● Direction: Reproduce the rows below with each instance of "coordinate pair" changed to "coordinate tuple". Leave all other text untouched.

● Records provided:
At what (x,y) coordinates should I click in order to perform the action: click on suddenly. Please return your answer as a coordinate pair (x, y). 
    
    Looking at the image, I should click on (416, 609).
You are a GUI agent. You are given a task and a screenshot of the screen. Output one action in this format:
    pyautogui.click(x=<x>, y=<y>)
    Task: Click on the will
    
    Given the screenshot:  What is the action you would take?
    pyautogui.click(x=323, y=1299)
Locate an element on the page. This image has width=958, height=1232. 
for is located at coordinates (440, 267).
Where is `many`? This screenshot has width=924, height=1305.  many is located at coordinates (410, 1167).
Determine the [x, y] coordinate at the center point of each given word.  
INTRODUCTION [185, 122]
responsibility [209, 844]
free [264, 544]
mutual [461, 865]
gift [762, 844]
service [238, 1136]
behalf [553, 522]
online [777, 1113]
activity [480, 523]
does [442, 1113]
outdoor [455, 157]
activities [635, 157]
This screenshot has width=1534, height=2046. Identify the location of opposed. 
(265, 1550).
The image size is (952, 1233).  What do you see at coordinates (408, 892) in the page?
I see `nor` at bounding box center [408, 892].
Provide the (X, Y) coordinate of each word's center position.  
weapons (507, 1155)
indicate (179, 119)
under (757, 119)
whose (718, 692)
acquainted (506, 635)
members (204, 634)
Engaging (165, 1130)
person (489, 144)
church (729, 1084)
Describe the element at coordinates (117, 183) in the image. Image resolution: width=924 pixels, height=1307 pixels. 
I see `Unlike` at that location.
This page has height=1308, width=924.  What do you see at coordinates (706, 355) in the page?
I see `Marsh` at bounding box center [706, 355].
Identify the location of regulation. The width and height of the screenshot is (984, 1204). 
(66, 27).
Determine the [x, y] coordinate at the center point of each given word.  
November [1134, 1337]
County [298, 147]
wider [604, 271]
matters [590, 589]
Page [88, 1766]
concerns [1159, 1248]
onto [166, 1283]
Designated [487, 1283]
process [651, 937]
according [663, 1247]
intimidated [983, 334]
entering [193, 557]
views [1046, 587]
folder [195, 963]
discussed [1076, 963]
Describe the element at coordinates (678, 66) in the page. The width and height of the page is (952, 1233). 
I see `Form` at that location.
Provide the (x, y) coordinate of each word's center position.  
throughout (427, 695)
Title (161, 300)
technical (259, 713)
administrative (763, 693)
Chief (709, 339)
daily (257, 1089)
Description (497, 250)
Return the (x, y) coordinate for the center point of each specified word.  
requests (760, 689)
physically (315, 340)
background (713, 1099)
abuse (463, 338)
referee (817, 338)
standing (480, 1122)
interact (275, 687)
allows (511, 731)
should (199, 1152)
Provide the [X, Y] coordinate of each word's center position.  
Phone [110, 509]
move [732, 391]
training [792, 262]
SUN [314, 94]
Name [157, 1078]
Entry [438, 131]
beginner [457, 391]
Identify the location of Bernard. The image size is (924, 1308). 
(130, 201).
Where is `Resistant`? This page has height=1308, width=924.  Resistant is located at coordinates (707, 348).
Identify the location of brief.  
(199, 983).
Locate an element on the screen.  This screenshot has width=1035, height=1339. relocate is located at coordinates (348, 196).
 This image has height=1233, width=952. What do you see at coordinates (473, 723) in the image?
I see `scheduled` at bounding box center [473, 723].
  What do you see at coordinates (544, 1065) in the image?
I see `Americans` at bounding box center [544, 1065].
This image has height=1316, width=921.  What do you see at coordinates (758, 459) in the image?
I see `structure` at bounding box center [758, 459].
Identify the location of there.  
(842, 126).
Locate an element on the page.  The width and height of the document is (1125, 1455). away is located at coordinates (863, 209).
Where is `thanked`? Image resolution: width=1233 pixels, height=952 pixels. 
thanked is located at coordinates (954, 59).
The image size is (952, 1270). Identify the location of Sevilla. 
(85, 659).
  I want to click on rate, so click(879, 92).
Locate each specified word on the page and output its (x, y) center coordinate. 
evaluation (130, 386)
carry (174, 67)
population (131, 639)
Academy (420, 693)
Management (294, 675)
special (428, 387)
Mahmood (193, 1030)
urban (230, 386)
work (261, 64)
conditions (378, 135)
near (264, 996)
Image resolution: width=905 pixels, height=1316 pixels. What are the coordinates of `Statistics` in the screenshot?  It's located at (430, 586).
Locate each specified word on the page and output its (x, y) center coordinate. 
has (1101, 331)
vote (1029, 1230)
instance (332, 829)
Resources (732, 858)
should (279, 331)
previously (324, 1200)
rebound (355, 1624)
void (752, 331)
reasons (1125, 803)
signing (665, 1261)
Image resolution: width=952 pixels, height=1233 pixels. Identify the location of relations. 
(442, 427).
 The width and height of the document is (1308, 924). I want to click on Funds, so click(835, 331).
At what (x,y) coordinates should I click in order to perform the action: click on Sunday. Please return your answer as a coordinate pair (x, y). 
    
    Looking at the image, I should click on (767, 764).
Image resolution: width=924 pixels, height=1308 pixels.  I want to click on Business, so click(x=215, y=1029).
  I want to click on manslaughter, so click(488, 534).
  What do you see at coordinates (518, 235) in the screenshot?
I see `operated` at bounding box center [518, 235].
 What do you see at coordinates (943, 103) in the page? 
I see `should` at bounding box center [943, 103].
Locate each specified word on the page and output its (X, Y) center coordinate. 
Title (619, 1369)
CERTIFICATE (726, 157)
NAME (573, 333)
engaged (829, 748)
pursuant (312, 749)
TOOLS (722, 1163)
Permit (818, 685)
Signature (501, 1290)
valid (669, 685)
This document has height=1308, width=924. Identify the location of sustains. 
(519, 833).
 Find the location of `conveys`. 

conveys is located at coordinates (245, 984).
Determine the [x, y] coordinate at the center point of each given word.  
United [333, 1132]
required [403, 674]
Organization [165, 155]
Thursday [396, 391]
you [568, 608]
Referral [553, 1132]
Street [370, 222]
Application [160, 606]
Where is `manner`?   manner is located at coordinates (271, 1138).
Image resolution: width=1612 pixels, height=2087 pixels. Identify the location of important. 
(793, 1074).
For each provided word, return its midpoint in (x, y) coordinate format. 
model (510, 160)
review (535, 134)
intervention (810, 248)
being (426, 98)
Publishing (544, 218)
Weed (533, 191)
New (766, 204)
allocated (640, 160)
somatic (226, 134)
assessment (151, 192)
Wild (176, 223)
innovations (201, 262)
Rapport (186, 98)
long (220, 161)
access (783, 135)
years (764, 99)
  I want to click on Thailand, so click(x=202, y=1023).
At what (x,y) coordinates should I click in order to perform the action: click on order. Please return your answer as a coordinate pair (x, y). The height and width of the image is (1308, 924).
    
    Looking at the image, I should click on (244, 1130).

● Finished answer:
At what (x,y) coordinates should I click in order to perform the action: click on suddenly. Please return your answer as a coordinate tuple (x, y). 
    
    Looking at the image, I should click on (416, 609).
You are a GUI agent. You are given a task and a screenshot of the screen. Output one action in this format:
    pyautogui.click(x=<x>, y=<y>)
    Task: Click on the will
    
    Given the screenshot:  What is the action you would take?
    pyautogui.click(x=323, y=1299)
Locate an element on the page. This image has width=958, height=1232. 
for is located at coordinates (440, 267).
Where is `many`? This screenshot has width=924, height=1305.  many is located at coordinates (410, 1167).
Determine the [x, y] coordinate at the center point of each given word.  
INTRODUCTION [185, 122]
responsibility [209, 844]
free [264, 544]
mutual [461, 865]
gift [762, 844]
service [238, 1136]
behalf [553, 522]
online [777, 1113]
activity [480, 523]
does [442, 1113]
outdoor [455, 157]
activities [635, 157]
This screenshot has width=1534, height=2046. Identify the location of opposed. 
(265, 1550).
The image size is (952, 1233).  What do you see at coordinates (408, 892) in the page?
I see `nor` at bounding box center [408, 892].
Provide the (X, Y) coordinate of each word's center position.  
weapons (507, 1155)
indicate (179, 119)
under (757, 119)
whose (718, 692)
acquainted (506, 635)
members (204, 634)
Engaging (165, 1130)
person (489, 144)
church (729, 1084)
Describe the element at coordinates (117, 183) in the image. Image resolution: width=924 pixels, height=1307 pixels. 
I see `Unlike` at that location.
This page has height=1308, width=924.  What do you see at coordinates (706, 355) in the page?
I see `Marsh` at bounding box center [706, 355].
Identify the location of regulation. The width and height of the screenshot is (984, 1204). 
(66, 27).
Determine the [x, y] coordinate at the center point of each given word.  
November [1134, 1337]
County [298, 147]
wider [604, 271]
matters [590, 589]
Page [88, 1766]
concerns [1159, 1248]
onto [166, 1283]
Designated [487, 1283]
process [651, 937]
according [663, 1247]
intimidated [983, 334]
entering [193, 557]
views [1046, 587]
folder [195, 963]
discussed [1076, 963]
Describe the element at coordinates (678, 66) in the page. The width and height of the page is (952, 1233). 
I see `Form` at that location.
Provide the (x, y) coordinate of each word's center position.  
throughout (427, 695)
Title (161, 300)
technical (259, 713)
administrative (763, 693)
Chief (709, 339)
daily (257, 1089)
Description (497, 250)
Return the (x, y) coordinate for the center point of each specified word.  
requests (760, 689)
physically (315, 340)
background (713, 1099)
abuse (463, 338)
referee (817, 338)
standing (480, 1122)
interact (275, 687)
allows (511, 731)
should (199, 1152)
Provide the [X, Y] coordinate of each word's center position.  
Phone [110, 509]
move [732, 391]
training [792, 262]
SUN [314, 94]
Name [157, 1078]
Entry [438, 131]
beginner [457, 391]
Identify the location of Bernard. The image size is (924, 1308). 
(130, 201).
Where is `Resistant`? This page has height=1308, width=924.  Resistant is located at coordinates (707, 348).
Identify the location of brief.  
(199, 983).
Locate an element on the screen.  This screenshot has width=1035, height=1339. relocate is located at coordinates (348, 196).
 This image has height=1233, width=952. What do you see at coordinates (473, 723) in the image?
I see `scheduled` at bounding box center [473, 723].
  What do you see at coordinates (544, 1065) in the image?
I see `Americans` at bounding box center [544, 1065].
This image has height=1316, width=921.  What do you see at coordinates (758, 459) in the image?
I see `structure` at bounding box center [758, 459].
Identify the location of there.  
(842, 126).
Locate an element on the page.  The width and height of the document is (1125, 1455). away is located at coordinates (863, 209).
Where is `thanked`? Image resolution: width=1233 pixels, height=952 pixels. 
thanked is located at coordinates (954, 59).
The image size is (952, 1270). Identify the location of Sevilla. 
(85, 659).
  I want to click on rate, so click(879, 92).
Locate each specified word on the page and output its (x, y) center coordinate. 
evaluation (130, 386)
carry (174, 67)
population (131, 639)
Academy (420, 693)
Management (294, 675)
special (428, 387)
Mahmood (193, 1030)
urban (230, 386)
work (261, 64)
conditions (378, 135)
near (264, 996)
Image resolution: width=905 pixels, height=1316 pixels. What are the coordinates of `Statistics` in the screenshot?  It's located at (430, 586).
Locate each specified word on the page and output its (x, y) center coordinate. 
has (1101, 331)
vote (1029, 1230)
instance (332, 829)
Resources (732, 858)
should (279, 331)
previously (324, 1200)
rebound (355, 1624)
void (752, 331)
reasons (1125, 803)
signing (665, 1261)
Image resolution: width=952 pixels, height=1233 pixels. Identify the location of relations. 
(442, 427).
 The width and height of the document is (1308, 924). I want to click on Funds, so click(835, 331).
At what (x,y) coordinates should I click in order to perform the action: click on Sunday. Please return your answer as a coordinate tuple (x, y). 
    
    Looking at the image, I should click on (767, 764).
Image resolution: width=924 pixels, height=1308 pixels.  I want to click on Business, so click(x=215, y=1029).
  I want to click on manslaughter, so click(488, 534).
  What do you see at coordinates (518, 235) in the screenshot?
I see `operated` at bounding box center [518, 235].
 What do you see at coordinates (943, 103) in the page? 
I see `should` at bounding box center [943, 103].
Locate each specified word on the page and output its (X, Y) center coordinate. 
Title (619, 1369)
CERTIFICATE (726, 157)
NAME (573, 333)
engaged (829, 748)
pursuant (312, 749)
TOOLS (722, 1163)
Permit (818, 685)
Signature (501, 1290)
valid (669, 685)
This document has height=1308, width=924. Identify the location of sustains. 
(519, 833).
 Find the location of `conveys`. 

conveys is located at coordinates (245, 984).
Determine the [x, y] coordinate at the center point of each given word.  
United [333, 1132]
required [403, 674]
Organization [165, 155]
Thursday [396, 391]
you [568, 608]
Referral [553, 1132]
Street [370, 222]
Application [160, 606]
Where is `manner`?   manner is located at coordinates (271, 1138).
Image resolution: width=1612 pixels, height=2087 pixels. Identify the location of important. 
(793, 1074).
For each provided word, return its midpoint in (x, y) coordinate format. 
model (510, 160)
review (535, 134)
intervention (810, 248)
being (426, 98)
Publishing (544, 218)
Weed (533, 191)
New (766, 204)
allocated (640, 160)
somatic (226, 134)
assessment (151, 192)
Wild (176, 223)
innovations (201, 262)
Rapport (186, 98)
long (220, 161)
access (783, 135)
years (764, 99)
  I want to click on Thailand, so click(x=202, y=1023).
At what (x,y) coordinates should I click in order to perform the action: click on order. Please return your answer as a coordinate tuple (x, y). The height and width of the image is (1308, 924).
    
    Looking at the image, I should click on (244, 1130).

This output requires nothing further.